Ciò che potrebbe essere avvenuto è che Leopardi in vista della partenza per Roma, dove si pensa portò con sé il quaderno con gli idilli, abbia voluto assicurarsi di lasciare una trascrizione a Recanati della sua poesia per eccellenza, emblema della sua poetica, al punto da assumere fin da subito la posizione incipitaria nella sequenza degli idilli.

Ma ad arricchire di fascino e suggestione questa vicenda sono le congetture che ricostruiscono i brevi spostamenti che questo manoscritto ha fatto nel corso dei decenni. Rinvenuto dal direttore della Biblioteca di Cingoli, Luca Pernici, nella sezione leopardiana dell’archivio dei conti Servanzi Collio di San Severino Marche, il manoscritto potrebbe essere fuoriuscito da Palazzo Leopardi come ricompensa per un ipotetico interessamento da parte di qualche personaggio locale per le sorti del nipote del poeta Luigi, che, insofferente agli studi, fu instradato verso la carriera militare. I suoi tutori, infatti, pur di raccomandarlo ad un istituto consono al suo rango potrebbero aver utilizzato il cimelio come prezioso ringraziamento.
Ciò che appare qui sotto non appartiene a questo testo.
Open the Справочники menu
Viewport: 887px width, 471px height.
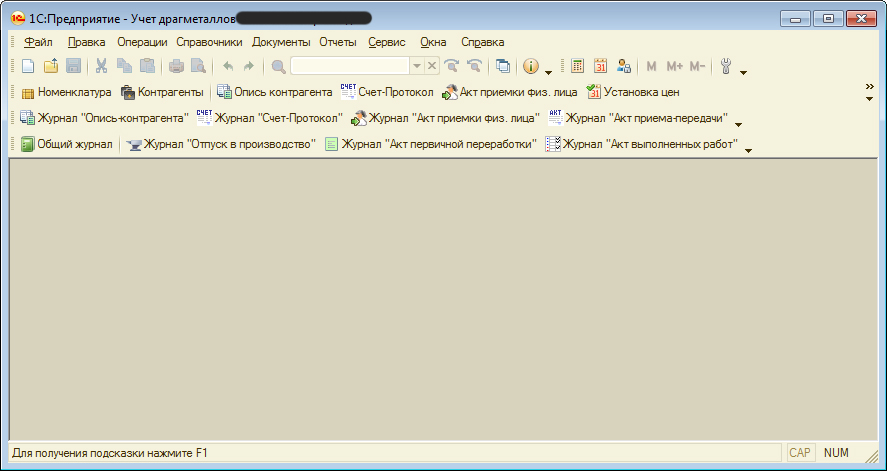(x=209, y=42)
Forse nell’Italia di oggi una copia autografa di una poesia, sebbene “L’infinito” fosse allora già ritenuto “unico”, non farebbe tanto gola al politico di turno, ma la sostanza è che nel nostro paese pur cambiando le mode e i gusti non cambiano le cattive abitudini: il nipote, o figlio che sia, testa di legno da qualche parte bisogna sempre piazzarlo!